- _INFORMATION SHOWN_:
#####
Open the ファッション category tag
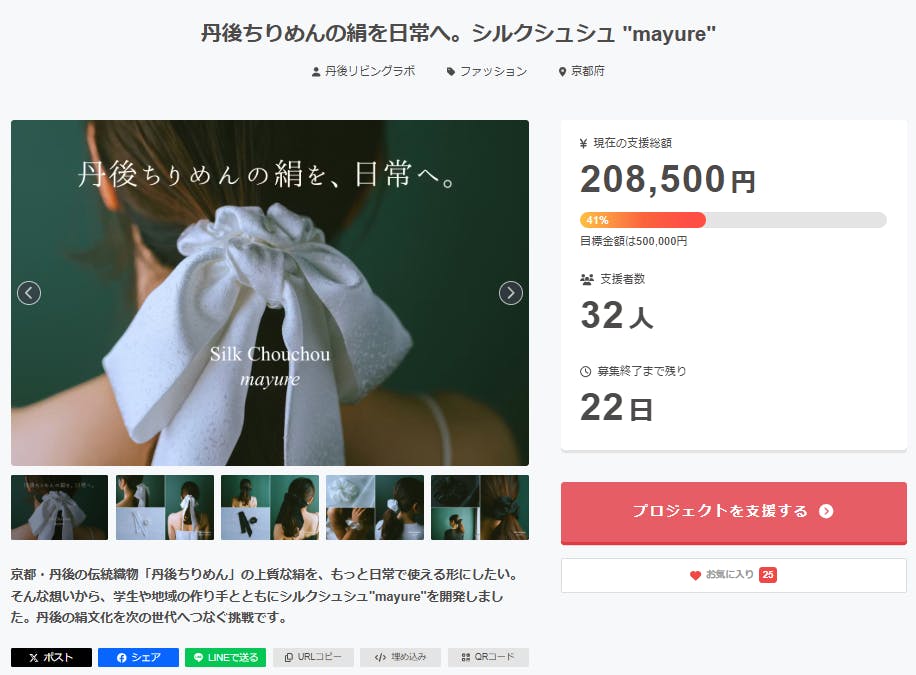This screenshot has width=916, height=675. coord(487,71)
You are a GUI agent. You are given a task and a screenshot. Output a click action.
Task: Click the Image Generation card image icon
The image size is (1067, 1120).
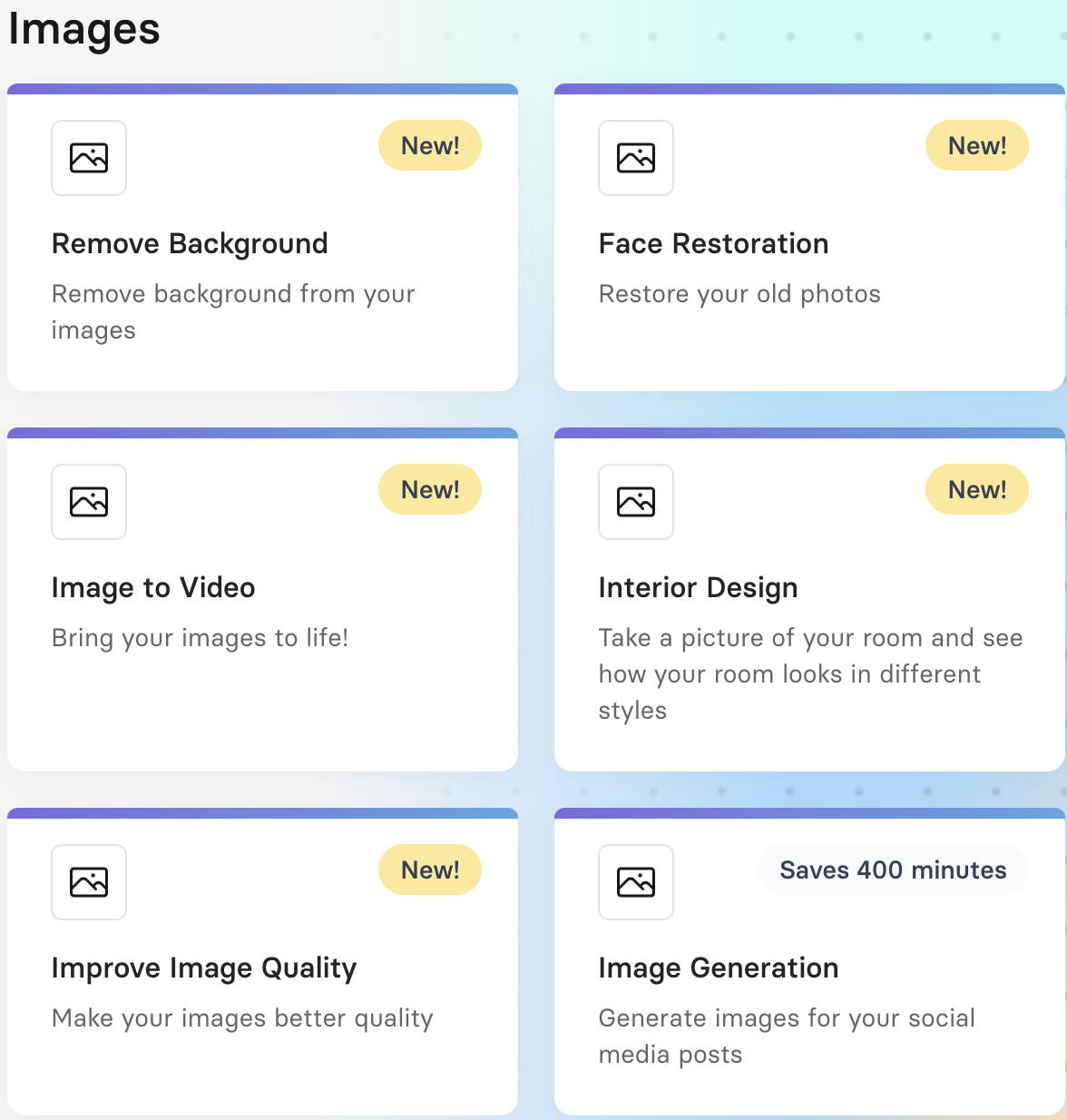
#####
- _YOUR OBJECTIVE_: Where a line of the records contains the word "image", copy that line.

- _ANSWER AREA_:
Task: Click the Image Generation card image icon
The image size is (1067, 1120).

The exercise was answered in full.